2008 Fiscal Year Annual Research Report
免疫関連遺伝子多型を用いて口腔多発癌に有用な疾患感受性マーカーを探る
Project/Area Number |
19592286
|
Research Institution | Niigata University |
Principal Investigator |
藤田 一 Niigata University, 医歯学系, 助教 (60271805)
|
Co-Investigator(Kenkyū-buntansha) |
高木 律男 新潟大学, 医歯学系, 教授 (20143795)
星名 秀行 新潟大学, 医歯学総合病院, 講師 (30173587)
永田 昌毅 新潟大学, 医歯学系, 助教 (10242439)
吉江 弘正 新潟大学, 医歯学系, 教授 (20143787)
小林 哲夫 新潟大学, 医歯学総合病院, 准教授 (00215344)
|
Keywords | 口腔多発癌 / 疾患感受性遺伝子 / SNP解析 / 免疫グロブリン受容体 / サイトカイン |
Research Abstract |
【緒言】 口腔多発癌は、口腔癌の中でも女性に発症する頻度が高く、低悪性度で粘膜表在性癌の特徴を示すことが多いとされ、その発症に前癌病変の存在が危険因子として示唆されている。
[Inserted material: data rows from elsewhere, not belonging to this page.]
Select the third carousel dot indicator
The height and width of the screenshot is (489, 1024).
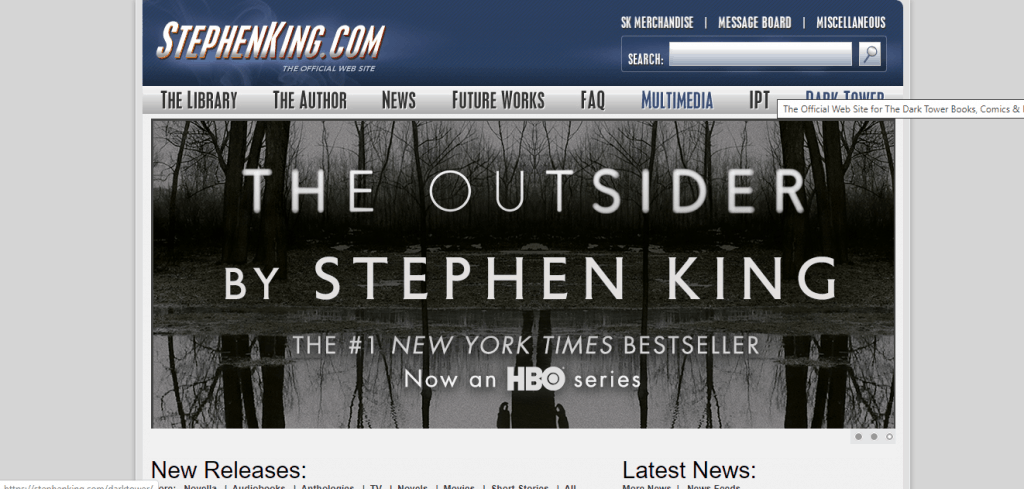(x=889, y=437)
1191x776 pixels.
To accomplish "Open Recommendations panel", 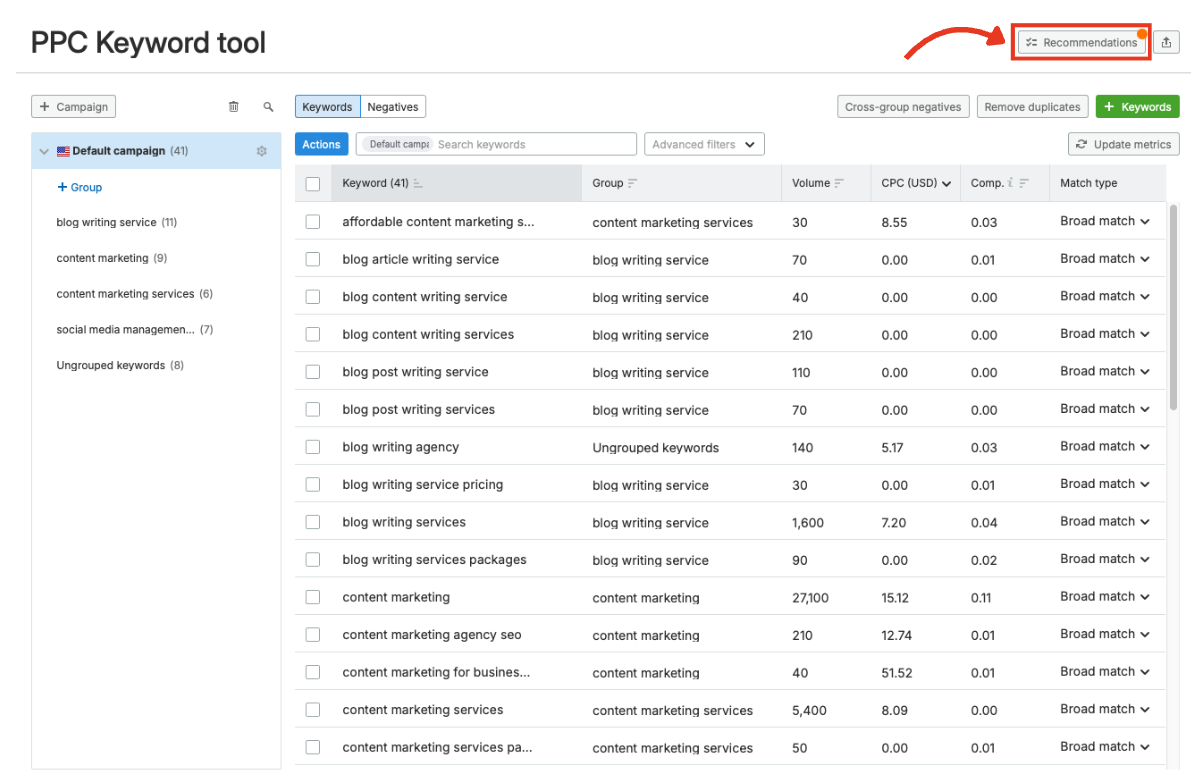I will pos(1080,41).
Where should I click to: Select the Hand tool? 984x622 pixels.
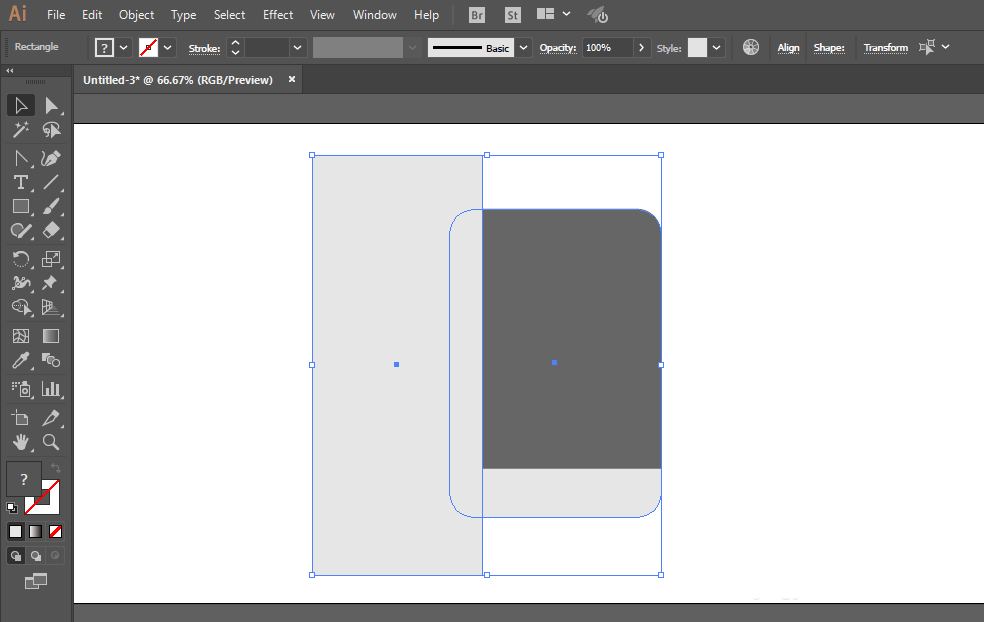tap(21, 442)
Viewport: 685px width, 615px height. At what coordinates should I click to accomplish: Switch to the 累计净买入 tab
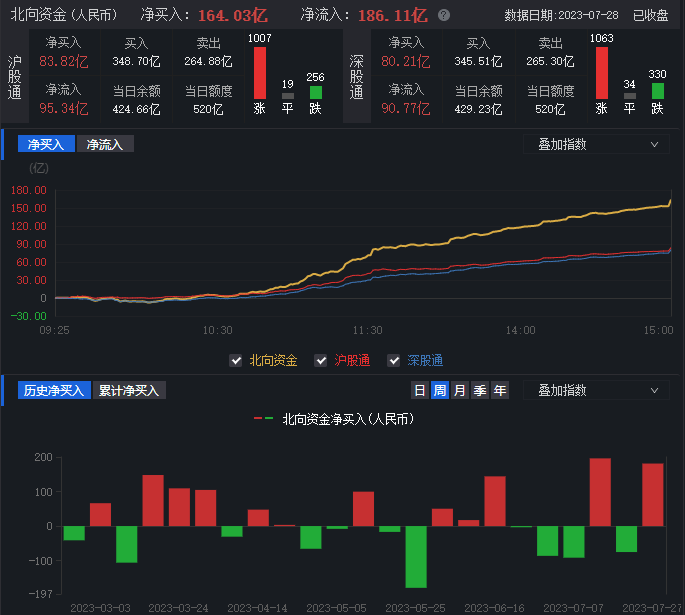pyautogui.click(x=129, y=390)
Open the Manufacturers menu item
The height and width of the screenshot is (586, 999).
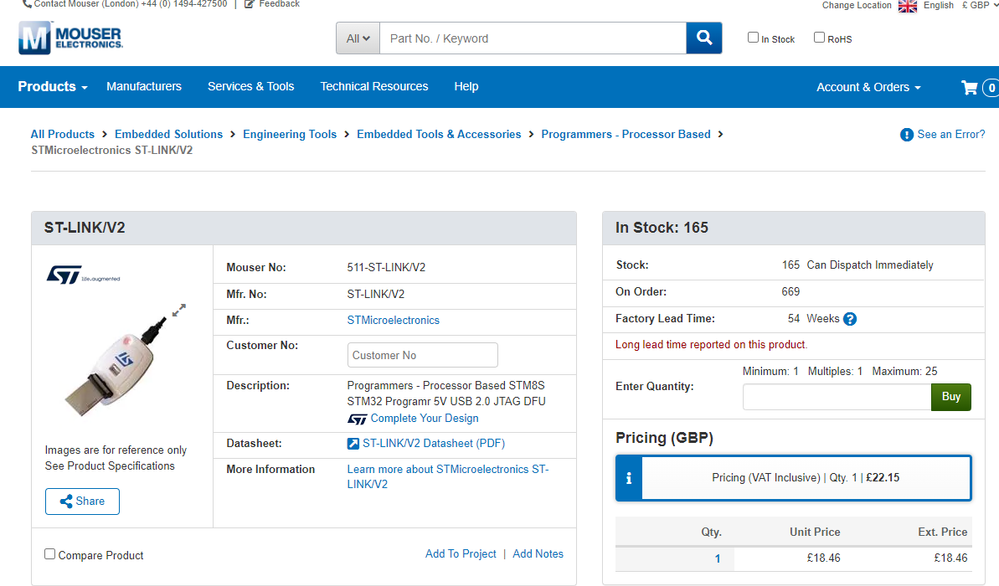[x=144, y=87]
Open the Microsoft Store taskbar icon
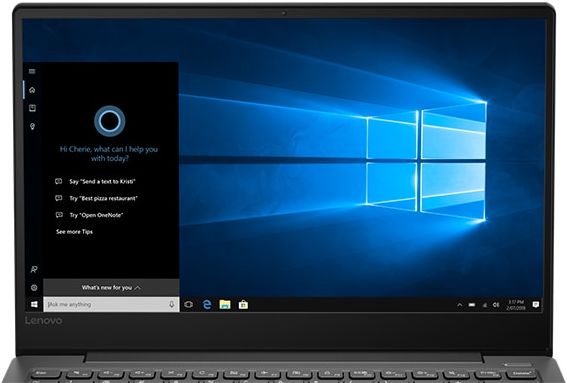The image size is (567, 383). click(x=243, y=305)
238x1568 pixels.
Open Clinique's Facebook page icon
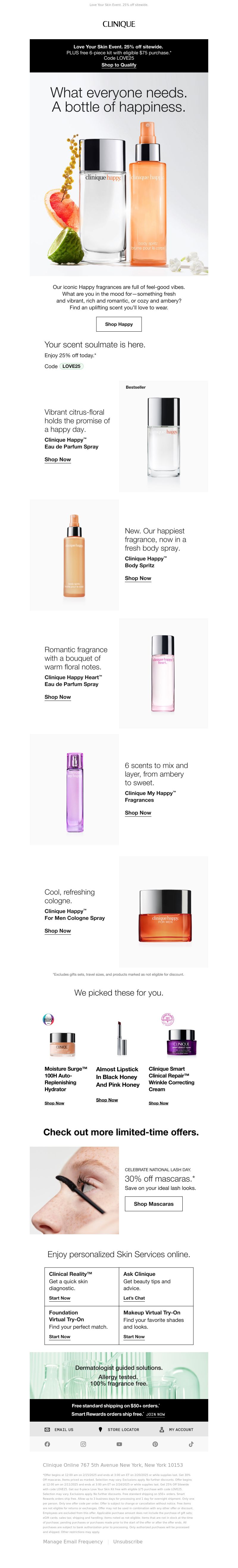[x=48, y=1444]
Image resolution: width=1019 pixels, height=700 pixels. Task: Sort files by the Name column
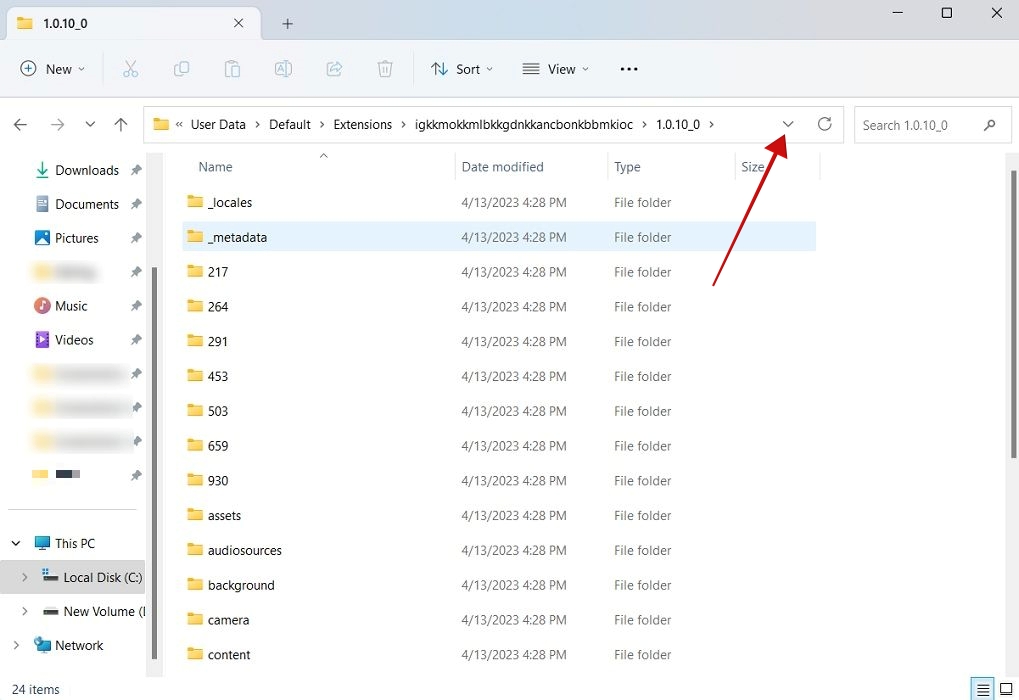(x=215, y=166)
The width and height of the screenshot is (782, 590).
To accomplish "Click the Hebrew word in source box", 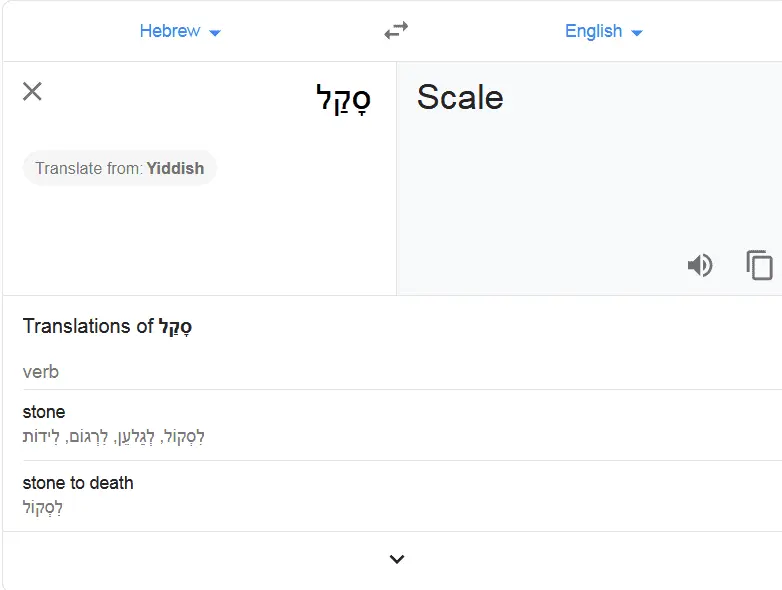I will click(x=343, y=98).
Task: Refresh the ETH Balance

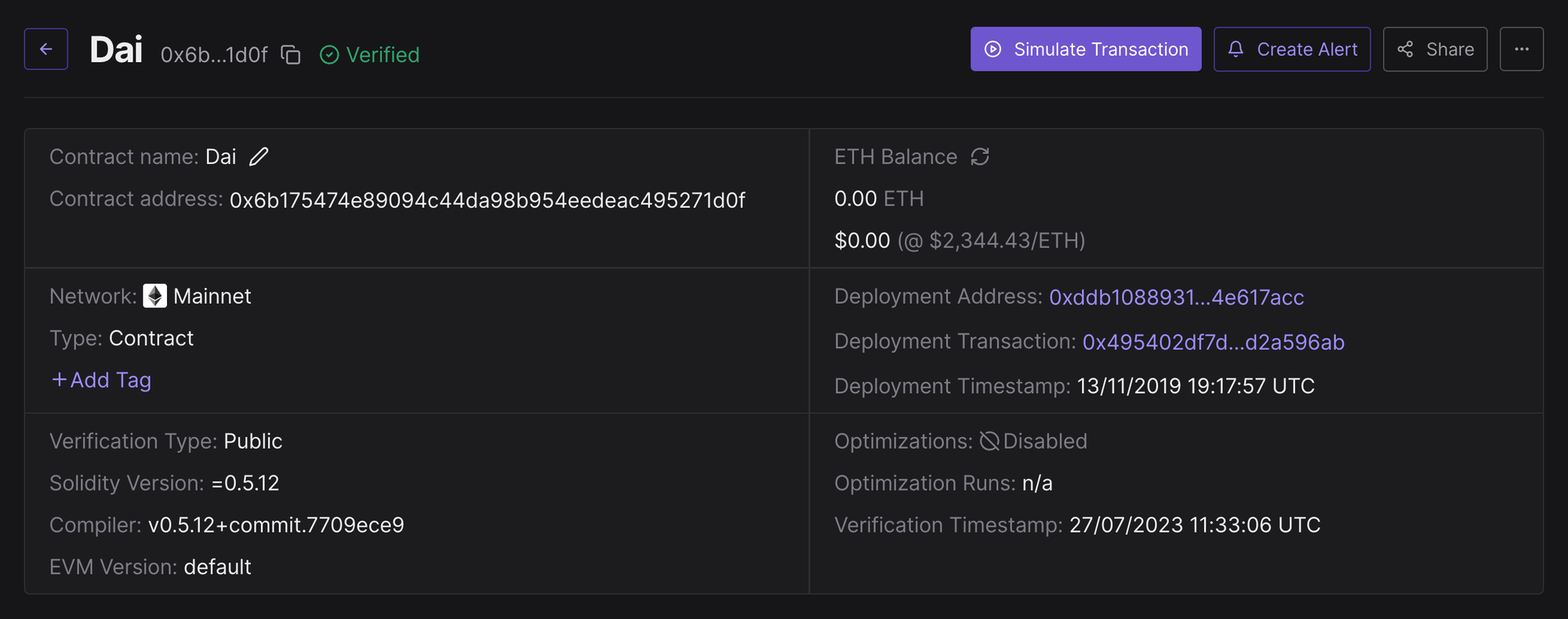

また、口腔多発癌は単発の浸潤癌とは臨床的な様相が異なることを多く経験しているが、これまでに臨床的あるいは病理学的に検討を行った報告はあるものの、発症の背景に関する分子遺伝学的検討はなされていない。今回私たちは、本疾患患者について、免疫関連遺伝子の多型解析を行ったので報告する。 【対象および方法】 新潟大学歯学部倫理委員会の審査と承認を受け、口腔多発癌患者27名、対照として口腔単発癌患者133名(いずれも扁平上皮癌)、健常者99名を対象とし、インフォームドコンセントを得た上で末梢血採血を行い、ゲノムDNAを抽出した。免疫グロブリン受容体5項目、サイトカイン8項目、蛋白分解酵素1項目の計14種類についてナノインベーダー法にてSNPを検出し、各遺伝子座について、遺伝子型頻度、アリル頻度、アリル保有率を解析後、カイ二乗検定にてp値、オッズ比(OR)、相対危険度(RR)を求めた。 【結果および考察】 IgA FcαRI(+56)において、健常者群に比べて多発癌群ではCアリルの頻度が有意に高く(p=0.0499、OR=1.8286、RR=1.5979)、Tアリルの非保有率も有意に高く(p=0.0171、OR=3.3684、RR=2.3712)、口腔多発癌における疾患感受性マーカーとなる可能性が示唆された。一方、MMP-1(-1607)において、遺伝子型頻度は全群で有意差が認められ(p=0.0056)、単発癌群は健常者群、多発癌群いずれに比しても有意差が認められた(p=0.0165, 0.0011)。アリル保有率では、2Gアリルの保有に関して全群で有意差を認め(p=0.0018)、単発癌群は健常者群、多発癌群いずれに比しても有意に高かった(p=0.0060, 0.0005、OR=3.4699, 6.3000、RR=1.9809, 3.6500)が、これらは癌の悪性度との関連による結果と考えられた。